Gravitación sin singularidades 


Una revisión de una teoría antigua no cuántica que modifica la Relatividad General predice universos sin singularidad inicial.

Si nos preguntamos sobre qué había antes del Big Bang la única respuesta que nos pueda dar la Relatividad General (RG) es que no hubo un antes, que el tiempo apareció en ese momento. Esto se debe la facilidad con que aparecen las singularidades en RG cuando las situaciones son de extrema densidad, como en el interior de un agujero negro o en el Big Bang.
En una singularidad la masa se concentra en una región puntual y la densidad es infinita. La propia noción de espacio-tiempo entra en dificultades en una singularidad. Técnicamente, ciertas geodésicas quedan incompletas por culpa de la singularidad y ya no se puede predecir nada más allá. Ya Penrose, en un importante estudio, llegó a los teoremas de singularidades que sostienen que, bajo ciertas métricas y si la materia que cae satisface condiciones de energía razonables, las singularidades son inevitables.
Posteriormente se encontraron modelos de Big Bang en los que, bajo la RG, no se daban singularidades. Aunque eran poco realistas, tienen gran importancia intelectual al demostrarse que la maldición de las singularidades es evitable en RG.
Pero la RG es una teoría clásica, es decir, que no es cuántica. Bajo casi cualquier esquema de teoría cuántica de la gravedad las singularidades desaparecen. La singularidad, bajo este punto de vista, sería solamente un artefacto que aparece al forzar una visión clásica en donde ya no se puede mantener. Pese a todo, a los físicos teóricos les molesta este tema de las singularidades en la medida que nos dice si la RG es una teoría con verdadera capacidad de predicción, una teoría completa.
Cualquier trabajo que elimine la inevitabilidad de las singularidades siempre es bienvenido, aunque no sea perfecto. Recientemente Maximo Banados y Pedro Ferreira han publicado en Phisical Review Letters un artículo en el que recuperan la teoría gravitatoria que en 1924 propuso Eddington (sí, el tipo del eclipse que demostró la validez de la RG). Usando esa teoría e introduciendo las pertinentes modificaciones, estos físicos han conseguido eliminar la singularidad inicial del Big Bang.

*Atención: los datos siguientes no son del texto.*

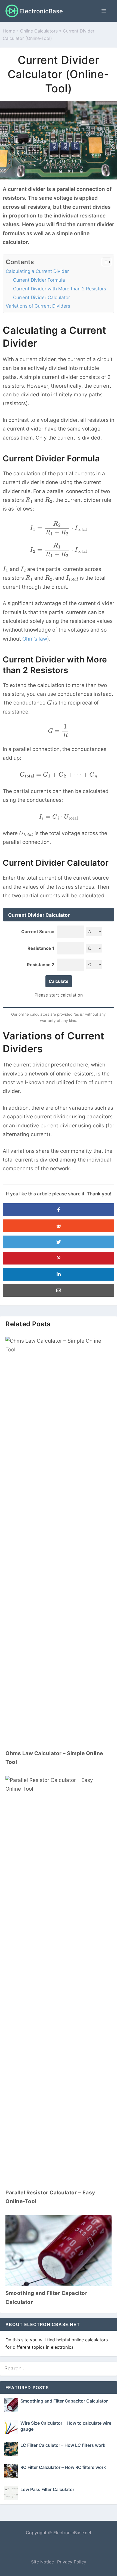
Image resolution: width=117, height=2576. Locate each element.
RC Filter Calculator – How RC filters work (63, 2467)
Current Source (37, 931)
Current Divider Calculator (41, 297)
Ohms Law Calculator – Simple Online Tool (54, 1757)
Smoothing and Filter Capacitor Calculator (46, 2297)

La idea de Eddington se basa en la “acción gravitacional” en lugar de la acción Einstein-Hilbert de la RG. Esta acción serviría como un punto de partida distinto al habitual de la RG. En este contexto la acción es el mecanismo que describe cómo la gravedad emerge de un espacio-tiempo curvo. En la teoría de Eddington esta acción sólo funcionaba en el espacio vacío y no incluía fuentes de masa o energía, por lo que era una teoría claramente incompleta, aunque básicamente fuera una modificación de la RG.
Pese a que Eddington trabajó en el desarrollo de la RG, como con esta teoría, finalmente se dedicó a buscar una teoría cuántica gravitatoria. Desde entonces su teoría ha sido más o menos olvidada pese a los intentos puntuales de hacer de ella (sin mucho éxito) una teoría completa. Hasta que Banados y Ferreira lo intentaron. Para poder incluir materia y energía en esta teoría estos investigadores han usado una acción denominada “acción de Born-Infeld”.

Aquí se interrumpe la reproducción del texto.